Les Championnats d’Afrique d’haltérophilie ont connu leur dénouement dimanche dernier au Centre national, à Vacoas. La sélection mauricienne a ramené pas moins de trois médailles d’or, 13 d’argent et huit de bronze. Une bien meilleure moisson qu’en 2016 au Cameroun, où Maurice était revenue à trois breloques dorées, une d’argent et deux de bronze. L’on retiendra toutefois que dans certaines catégories, les médailles étaient prévisibles compte tenu du nombre de participants.

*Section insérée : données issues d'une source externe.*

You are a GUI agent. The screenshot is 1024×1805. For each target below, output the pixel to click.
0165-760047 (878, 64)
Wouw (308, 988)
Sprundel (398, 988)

Les performances des Mauriciens sont encourageantes pour l’avenir, surtout en vue des Jeux des îles de l’océan Indien (JIOI), qui se tiendra sur nos terres dans deux ans. Si l’équipe féminine s’en est plutôt bien sortie, chez les garçons, force est de constater qu’ils ont encore du pain sur la planche pour rivaliser avec les meilleurs du continent, voire de la région. Madagascar et les Seychelles ont également démontré qu’ils en avaient sous le pied et qu’il faudra définitivement compter sur eux la saison prochaine. Les Malgaches, notamment, ont été très convaincants dans les petites catégories chez les hommes, soit en -56 kg et -62 kg, où les frères Éric et Alain Andriatsitohaina ont confirmé leur supériorité face aux Mauriciens.

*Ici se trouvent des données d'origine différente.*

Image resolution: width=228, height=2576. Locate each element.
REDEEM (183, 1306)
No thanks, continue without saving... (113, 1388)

Un gros vide reste à combler dans ces petites catégories, un impératif pour la fédération qui devra trouver un plan de travail pour remédier à cet écart. La déception est venue d’Anthony Madanamoothoo, qui n’a pas été au rendez-vous chez les -77 kg. Certes, la compétition était rude, mais compte tenu de son potentiel, on est en droit d’attendre beaucoup mieux. Il aura l’occasion de se rattraper aux Championnats d’Afrique juniors en octobre, en Ouganda, et aux Championnats du Commonwealth Jeunes et juniors en septembre.

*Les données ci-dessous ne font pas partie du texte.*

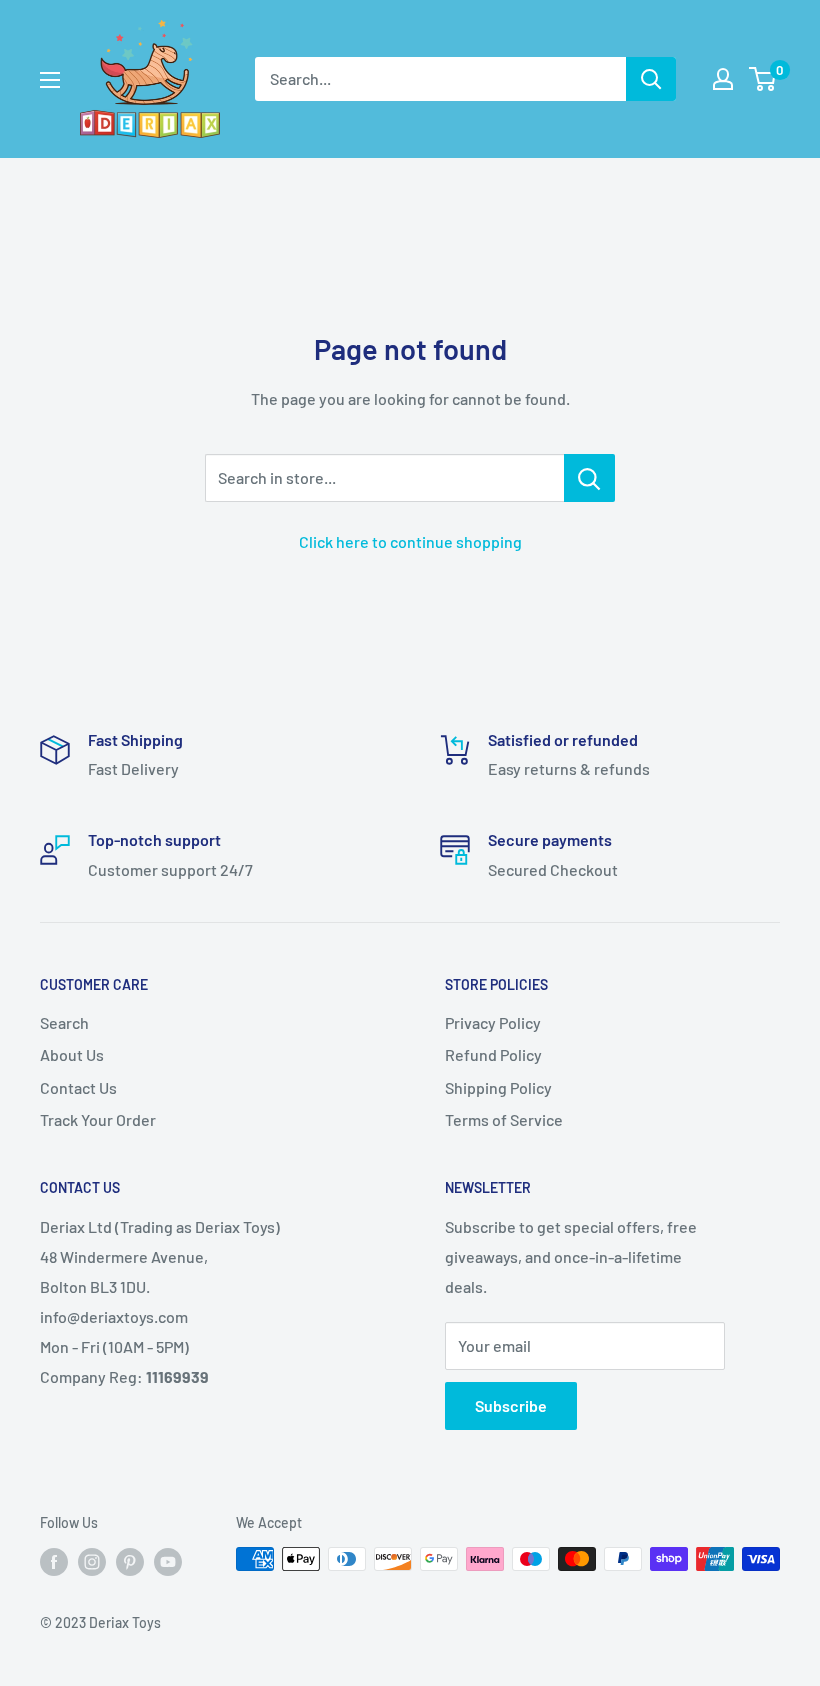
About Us (72, 1054)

Roilya Ranaivosoa reste le fer de lance de la sélection, étant une athlète confirmée au plus haut niveau. Certes, dans sa catégorie, il n’y avait qu’une seule adversaire venant de Madagascar. Mais la talentueuse haltérophile est l’une des rares à maintenir un niveau de régularité exemplaire. Ce n’est pas pour rien qu’elle conserve sa couronne chez les moins de 48 kg. Une athlète de qualité qui possède encore une marge de progression. Emmanuella Labonne (69 kg) s’est, comme au Cameroun l’année dernière (où elle avait raté l’or d’un kilo), adjugé l’argent. Mais si en 2016, elle était revenue avec une breloque argentée autour du cou, cette fois, elle en a gagné deux de plus. Une progression pour cette dame de fer, qui ne compte pas s’arrêter maintenant.
Les jeunes à l’honneur
Les plus jeunes ont également été de la fête à l’instar d’Alison Sunee et Ketty Lent. Cette dernière, soeur cadette d’Emanuella (Labonne), a ce sport dans le sang. Pour sa première participation chez les seniors, elle a ramené trois médailles d’argent avec records nationaux jeunes et juniors à la clé. Alison Sunee (-75 kg), qui vient récemment de souffler ses 18 bougies, a elle aussi réussi sa grande première à ces Championnats d’Afrique avec trois médailles d’argent. La jeune Wendy Iram, appelée à la dernière minute pour intégrer le plateau des +75 kg, s’est offert trois médailles de bronze dimanche dernier, étant déjà assurée de finir sur le podium du fait que sa catégorie ne comprenait que trois participantes. Au final, elle a soulevé 40 kg à l’arraché et 55 kg à l’épaulé-jeté.
Shalinee Valaydon, engagée dans la catégorie des plus de 105 kg, a récolté une médaille d’argent, et deux de bronze sur trois participantes également. La victoire est revenue, sans surprise à l’Égyptienne Shaimaa Khalaf, numéro 3 mondial. La bonne surprise est venue d’Alvin Jooron (+105 kg) qui a décroché deux médailles d’argent et une de bronze, lui qui avait pris ses distances avec la discipline pour effectuer un retour gagnant. Au classement par équipe, Maurice a terminé première au tableau féminin, suivie par la Tunisie et Madagascar. Au tableau masculin, le pays termine au pied du podium. L’Algérie a remporté ce concours, suivie par la Tunisie et le Maroc. Au total, Maurice a ramené 24 médailles de ces championnats.